第1話 底辺絵師、空を飛ぶ。
絵は自由だ。
個々人の想像力によって無限の世界を演出してくれる。
情景の色彩を重ねた海や空も
多彩な表情に富んだキャラクターたちも
その世界は何よりも多くの人の心を打ち、称賛と願望を抱かせてくれるだろう。
かくいう俺も心を打たれた一人。
神絵師と呼ばれる人たちに憧れて、「自分もいつか彼らと同じに」と願い、ただひたすらに研鑽を続けてきた。

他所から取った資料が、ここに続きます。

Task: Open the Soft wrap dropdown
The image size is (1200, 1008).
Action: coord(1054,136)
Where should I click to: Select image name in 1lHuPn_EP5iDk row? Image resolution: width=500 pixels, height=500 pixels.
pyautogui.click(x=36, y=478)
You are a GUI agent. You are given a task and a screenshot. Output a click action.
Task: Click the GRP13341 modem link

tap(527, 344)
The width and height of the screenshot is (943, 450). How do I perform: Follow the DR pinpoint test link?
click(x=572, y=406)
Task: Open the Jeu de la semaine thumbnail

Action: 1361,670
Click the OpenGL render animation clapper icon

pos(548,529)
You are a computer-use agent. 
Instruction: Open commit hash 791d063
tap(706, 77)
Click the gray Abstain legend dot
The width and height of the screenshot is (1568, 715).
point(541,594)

描き始めは小学生の頃。画用紙を手に、親友とよく描き合っていたものだ。
その度にアイツや周りから褒め称えられて、有頂天になって、それからもずっと二人で描き続けて、上達させあって。
目標は神絵師、いつか必ず有名になってやるってな。
けれど悲しいかな、俺にはまるで才能が無かった。
線画を描けば、どこか膨らんだりズレたりと歪になってしまう。
彩色はといえば、鮮やかな濃淡など無いのっぺりとしたものばかり。
下地? レイヤー? どうして色を重ねて深みが増すのか理屈がわからない。
そう、ハッキリと言ってしまえば子ども時代からほとんど技術が向上しなかったのだ。
しかし対して親友の描く絵は驚くくらいに上達していた。
高校生になった頃にはSNSでも界隈で脚光を浴び始め、時にはバズって一緒に大慌てしたりもした。
その力量差ゆえに嫉妬さえ感じていたものだ。
それでも相手が能天気なアイツだから決して仲が悪くなることはなかったが。
だから大人になって働き始めた今も、互いの関係は良好のまま続いている。
ただし親友はSNSでそこそこに有名な神絵師として。
俺は簡単なピクトグラムを描いてそこそこのインプレッションを稼ぐネタアカとして。
この差はもう互いに認識し合っていて、もはや喧嘩のネタにすらならない。
俺がもう諦めていたというのもあるのかもしれないな。
だから絵のことで絡むとすれば「あいかわらずクソ上手くてクソ羨ましいな」だなんて皮肉で揶揄するくらいだ。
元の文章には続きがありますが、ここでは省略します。